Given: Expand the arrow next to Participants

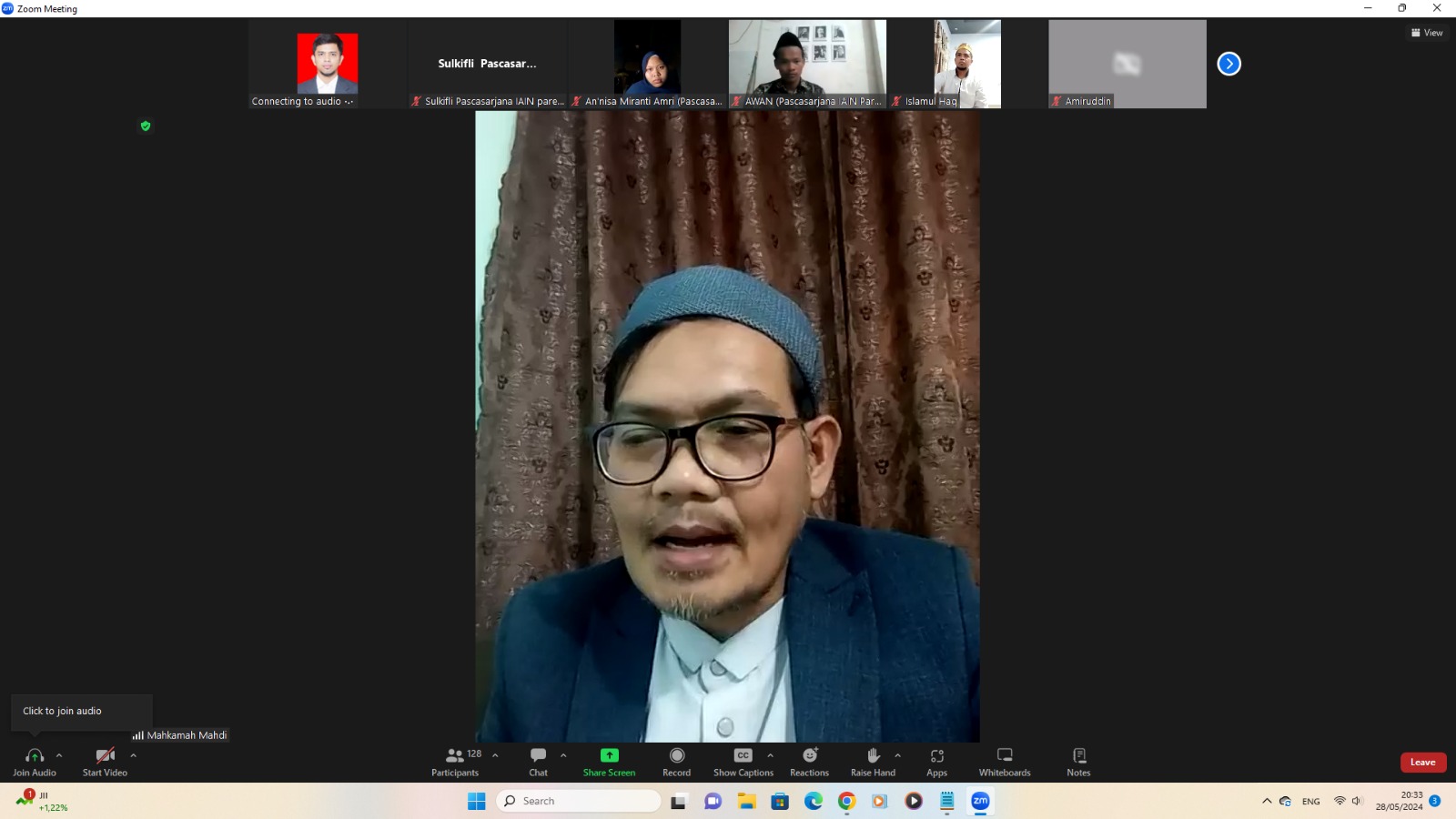Looking at the screenshot, I should pyautogui.click(x=495, y=755).
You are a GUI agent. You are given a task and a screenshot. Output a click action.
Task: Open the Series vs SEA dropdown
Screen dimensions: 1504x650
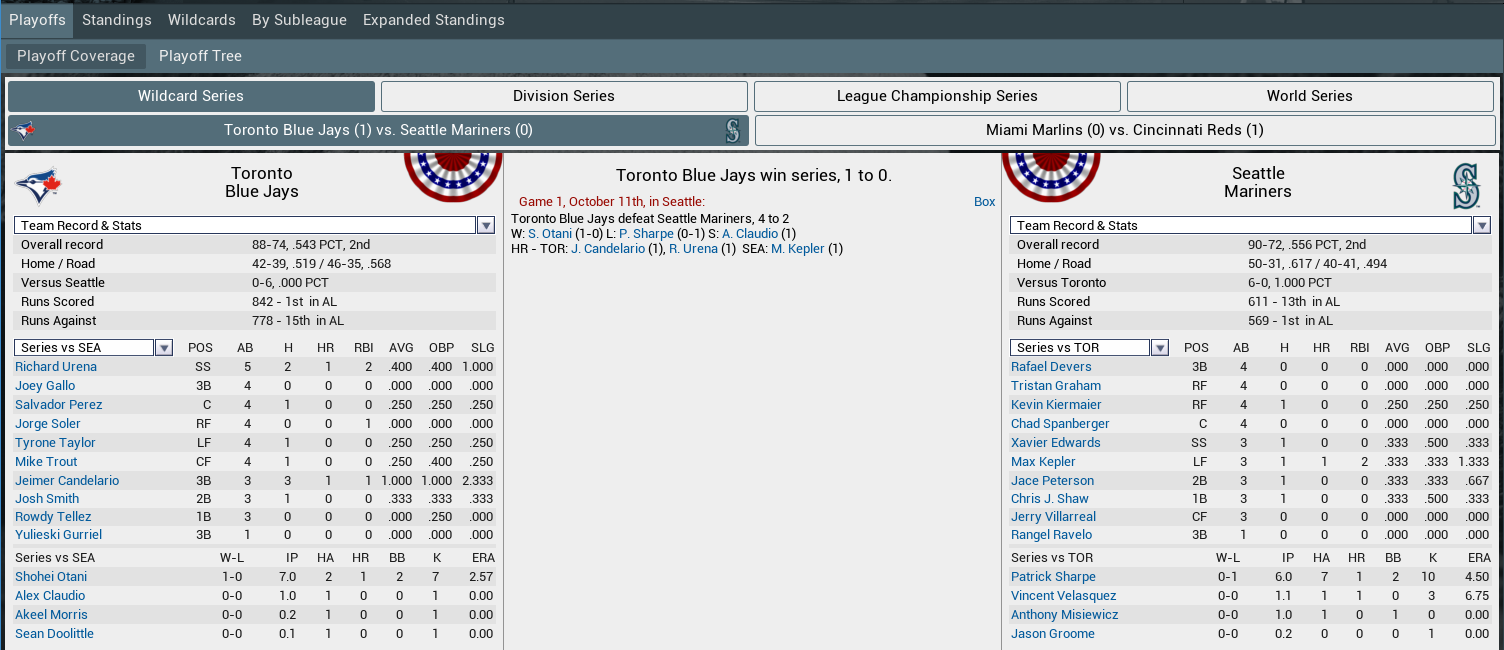coord(164,348)
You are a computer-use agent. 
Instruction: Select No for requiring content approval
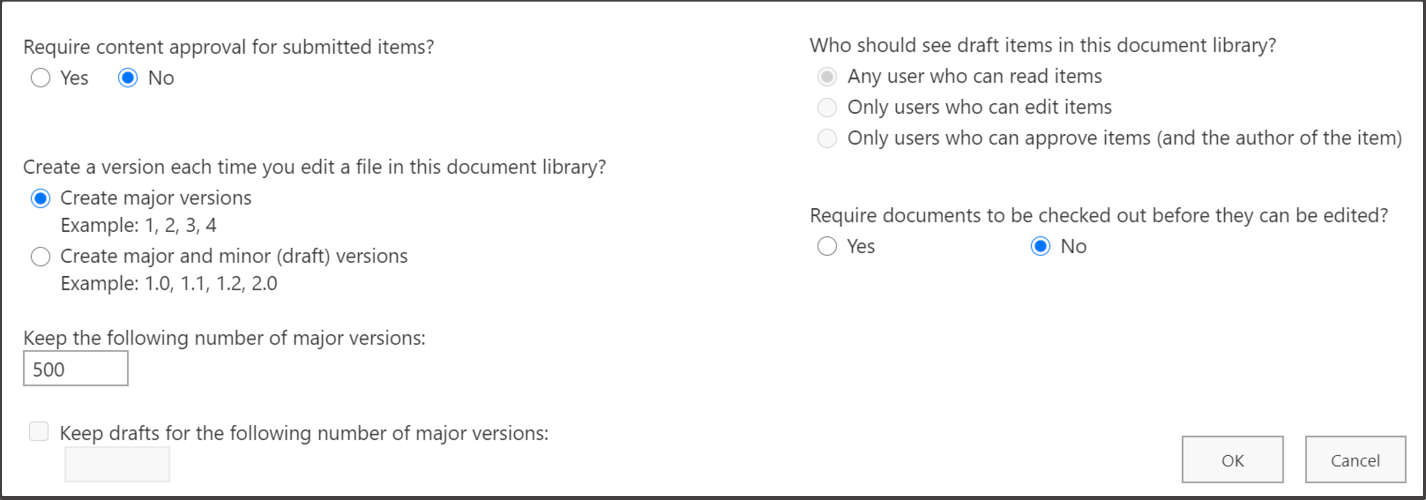[x=128, y=78]
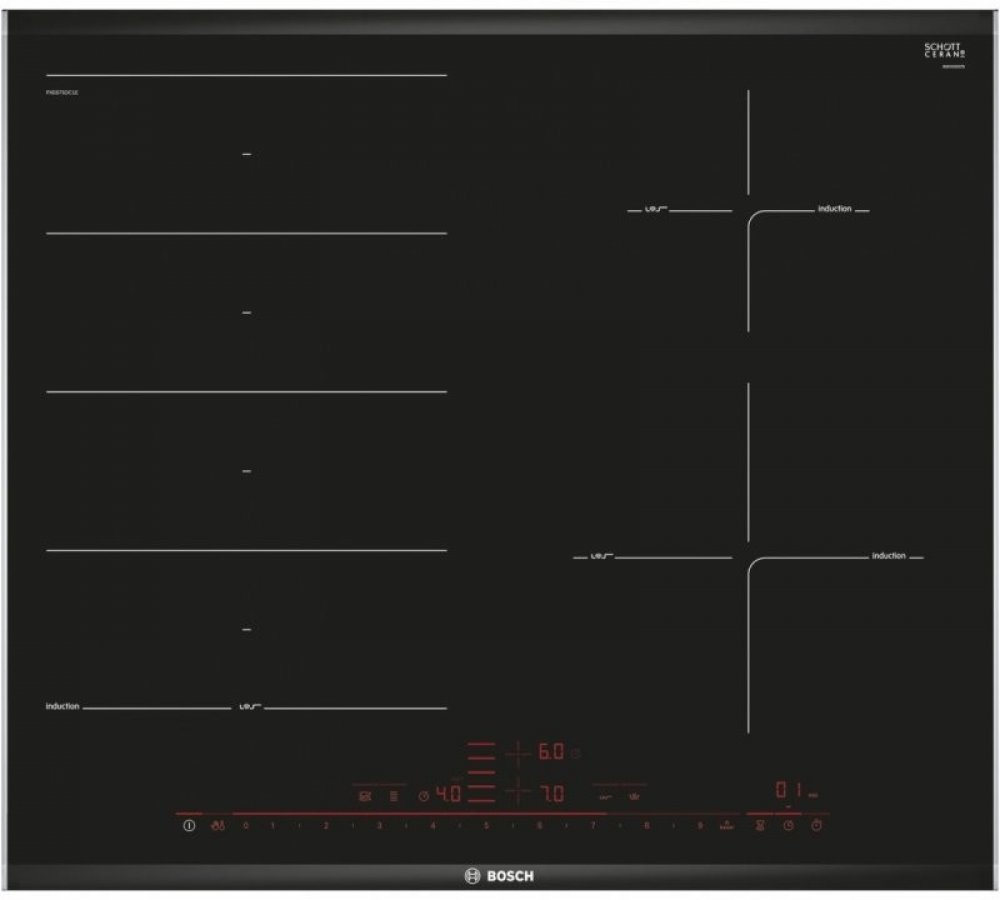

^^^^^^^^

■ **WORK TO BE COMPLETED**:
How many lines of the entries contain "agent"? Answer with a number alone.

■ **SOLVED EXERCISE**:
2